_What is being asked:_ Report every line below that holds the word "computer".

_Information given:_
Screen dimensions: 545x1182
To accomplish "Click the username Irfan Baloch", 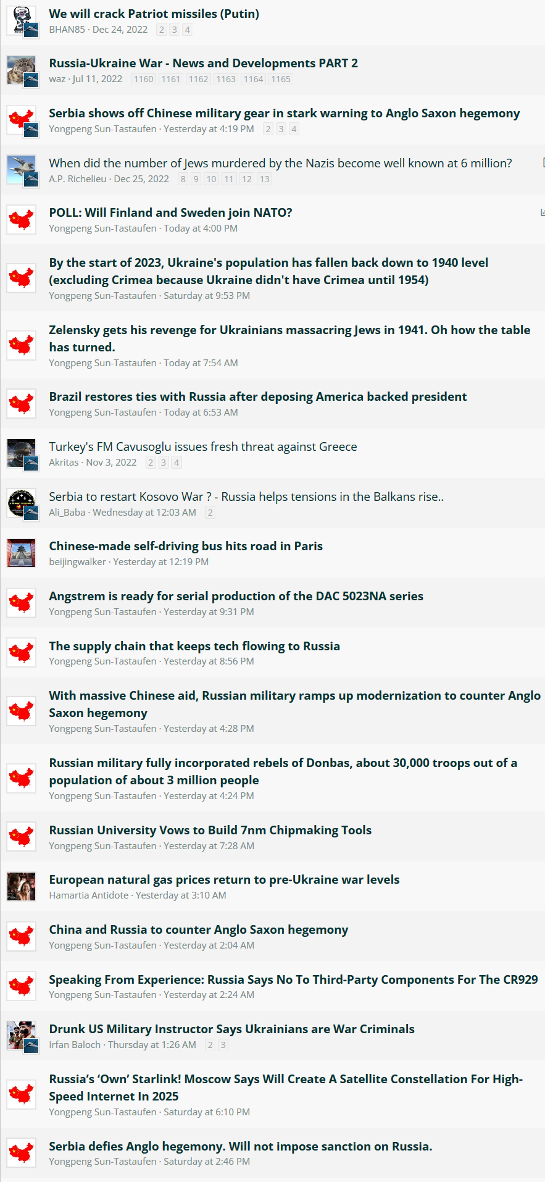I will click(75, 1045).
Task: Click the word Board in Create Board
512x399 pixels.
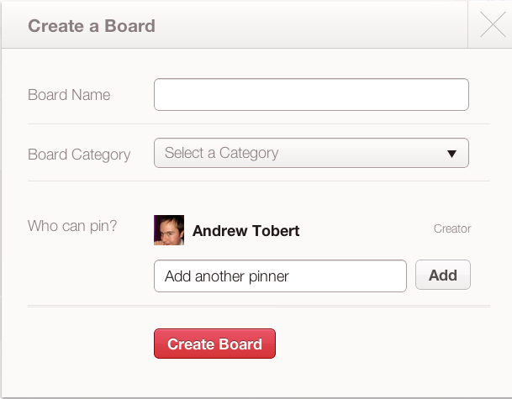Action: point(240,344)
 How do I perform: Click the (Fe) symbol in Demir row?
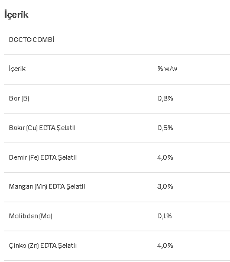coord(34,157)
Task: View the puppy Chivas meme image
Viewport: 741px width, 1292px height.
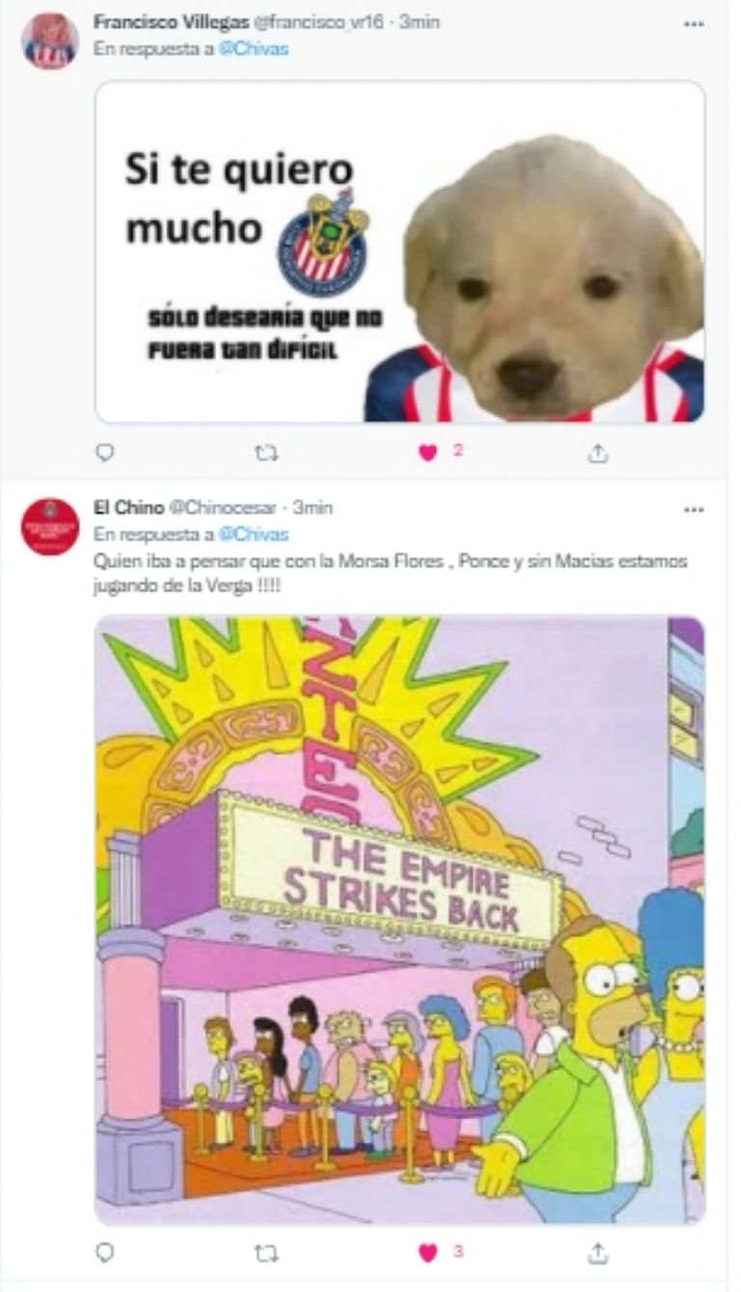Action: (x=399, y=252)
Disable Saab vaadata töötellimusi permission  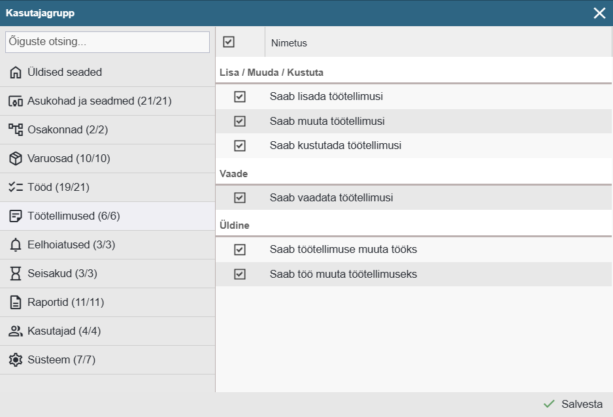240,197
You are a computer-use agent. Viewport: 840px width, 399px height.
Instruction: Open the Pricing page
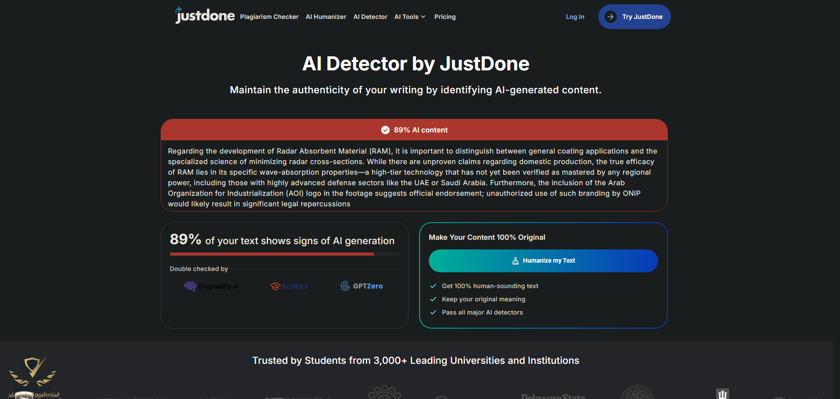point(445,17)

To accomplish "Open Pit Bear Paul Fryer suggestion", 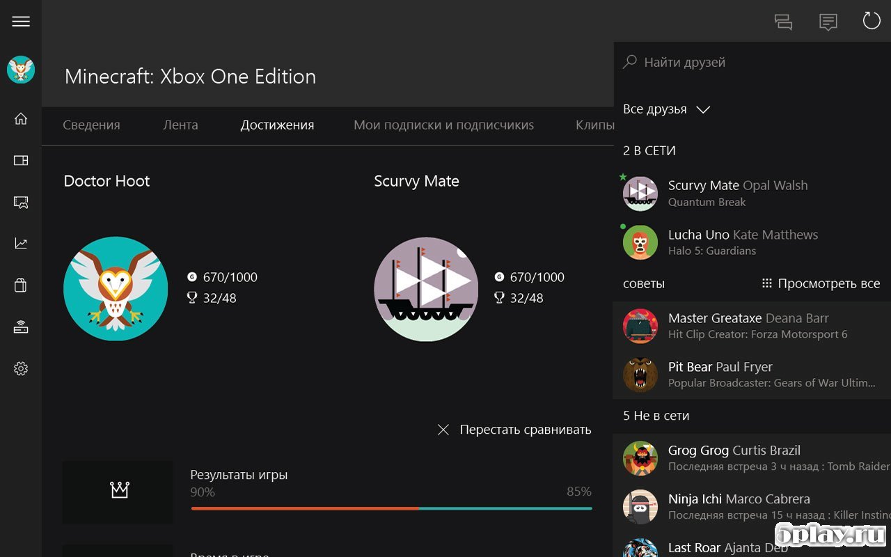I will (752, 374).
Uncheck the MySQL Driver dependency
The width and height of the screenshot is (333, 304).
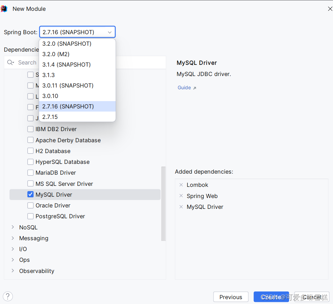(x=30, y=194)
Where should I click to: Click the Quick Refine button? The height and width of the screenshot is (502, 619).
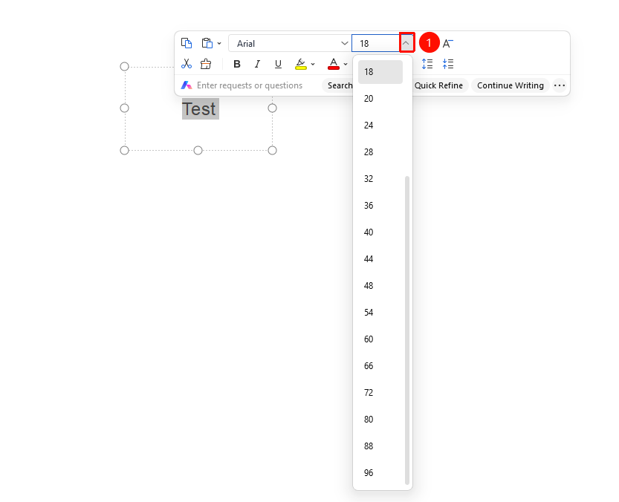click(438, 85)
* * *
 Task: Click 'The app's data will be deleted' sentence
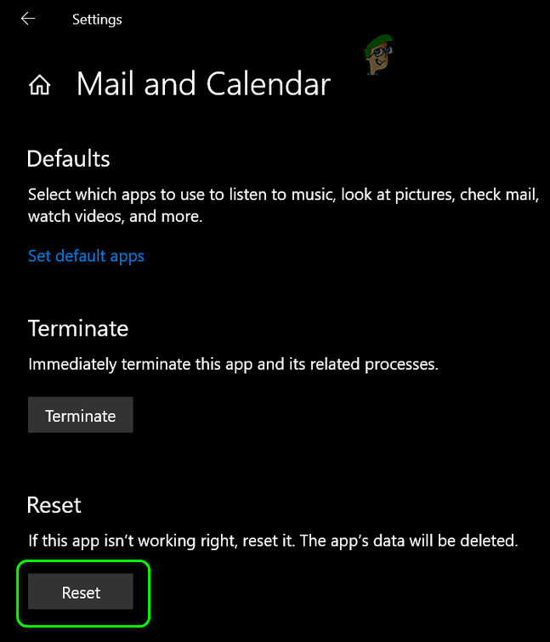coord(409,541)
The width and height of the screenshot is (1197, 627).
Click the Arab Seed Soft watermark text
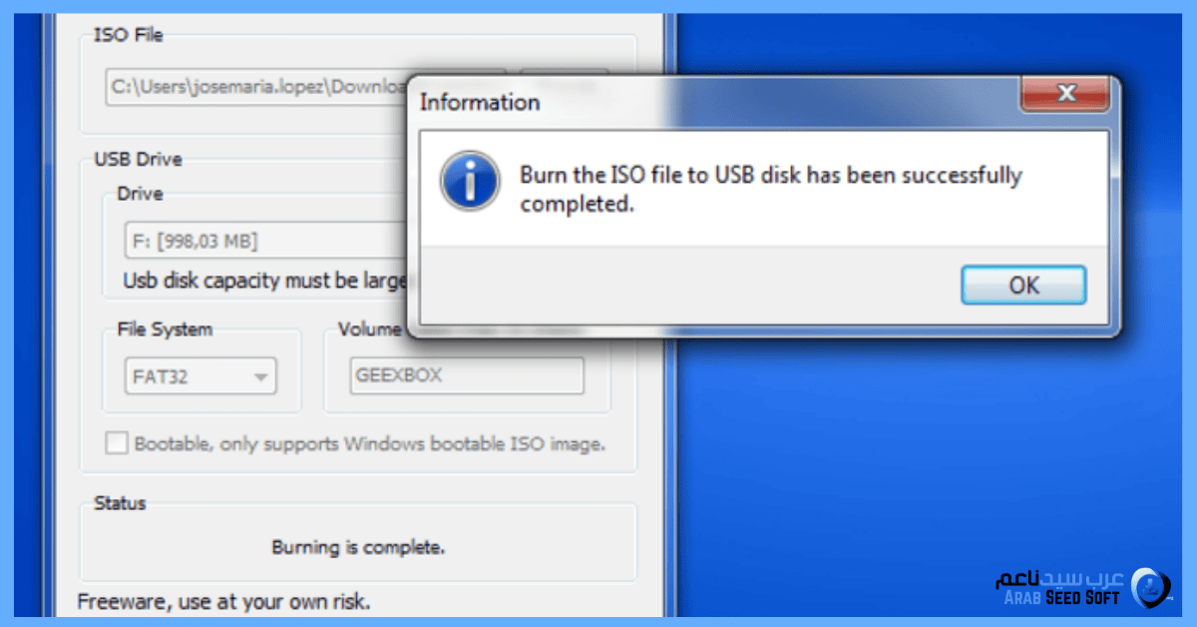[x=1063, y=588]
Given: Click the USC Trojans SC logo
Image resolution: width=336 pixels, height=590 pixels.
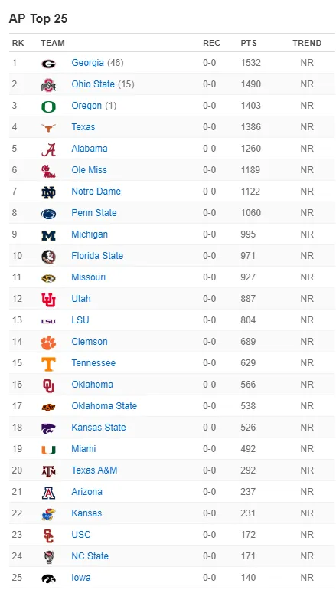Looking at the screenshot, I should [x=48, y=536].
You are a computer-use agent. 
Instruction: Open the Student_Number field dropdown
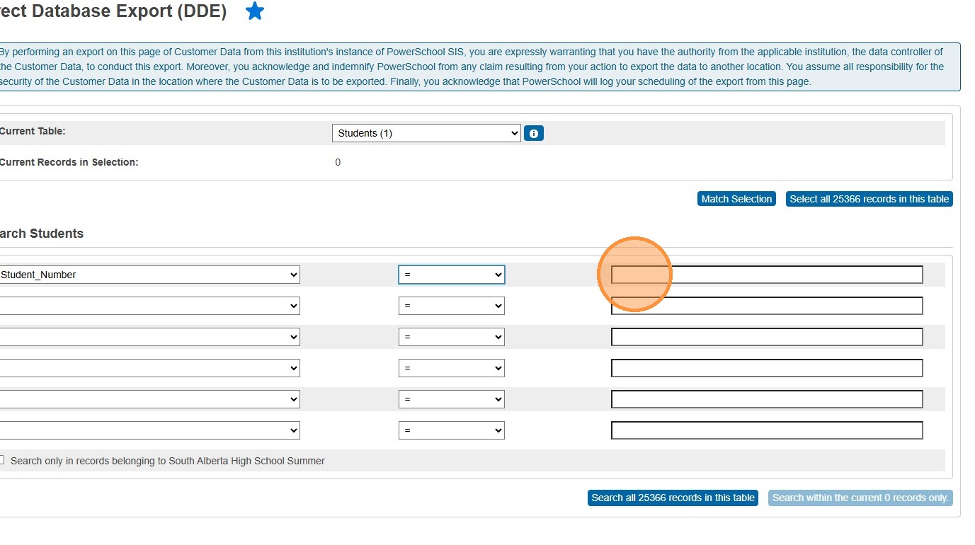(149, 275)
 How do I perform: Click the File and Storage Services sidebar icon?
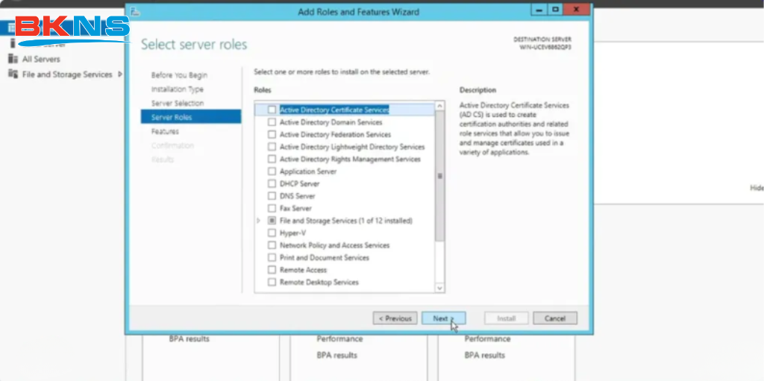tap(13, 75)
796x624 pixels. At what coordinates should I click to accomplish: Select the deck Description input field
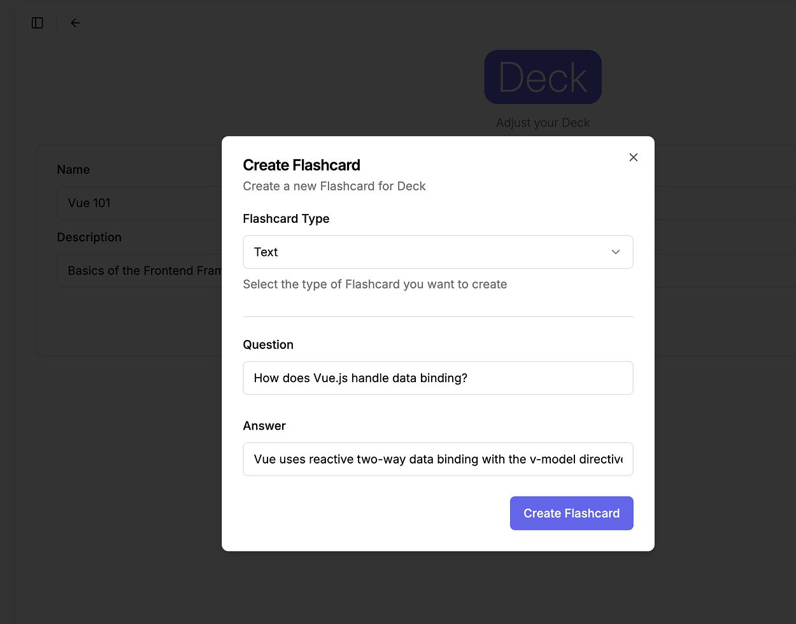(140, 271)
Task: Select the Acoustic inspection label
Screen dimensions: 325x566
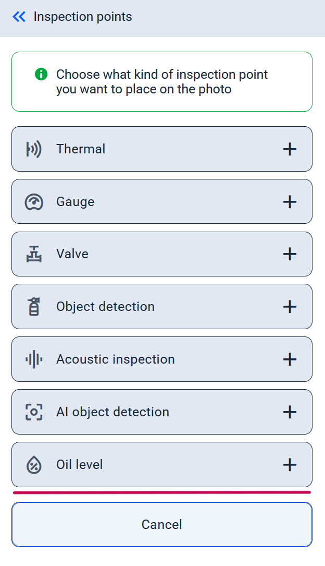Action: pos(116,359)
---
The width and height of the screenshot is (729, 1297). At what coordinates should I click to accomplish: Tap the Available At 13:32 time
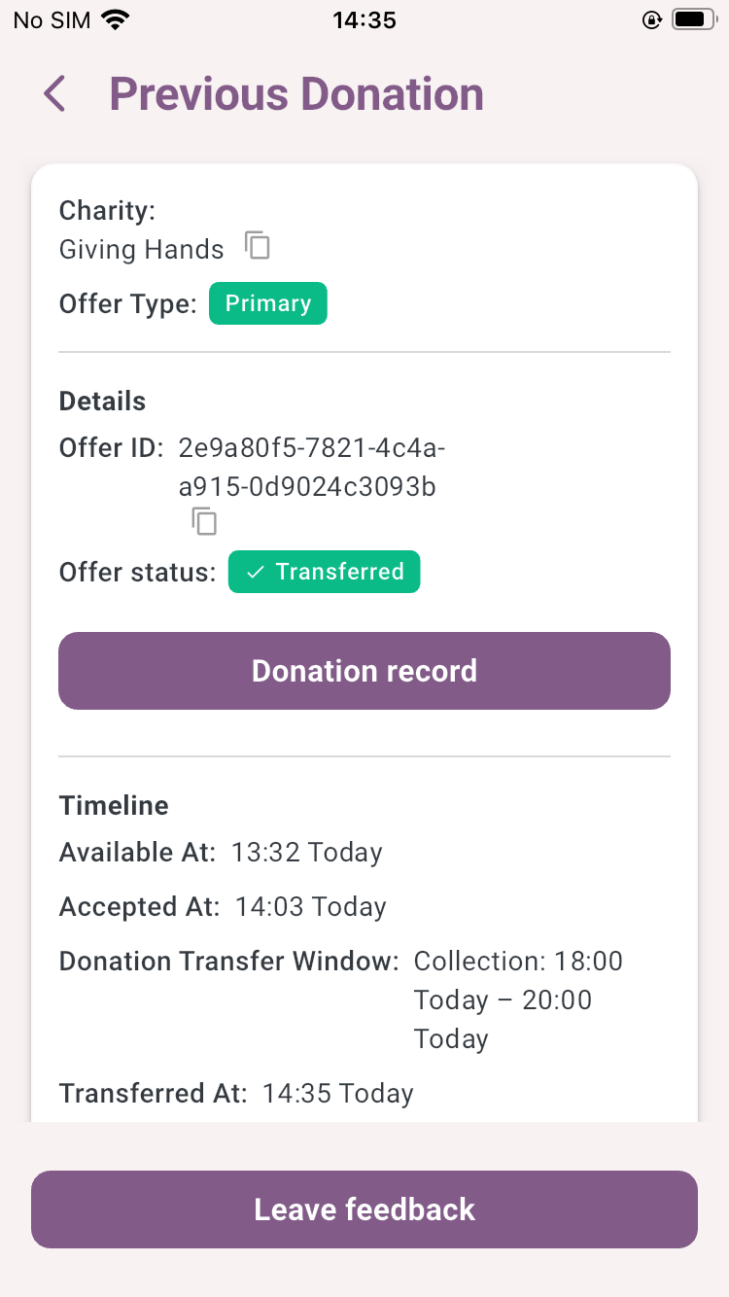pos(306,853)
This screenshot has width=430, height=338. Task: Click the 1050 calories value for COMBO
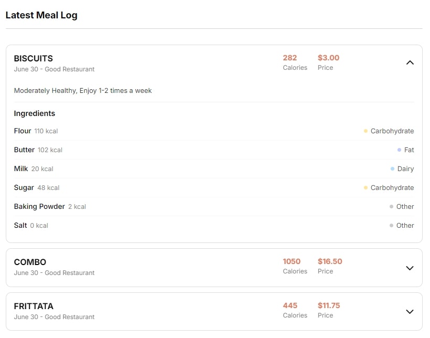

_Result of this exercise:_
You are a computer-use agent. Viewport: 840px width, 399px height.
You are a computer-use agent. 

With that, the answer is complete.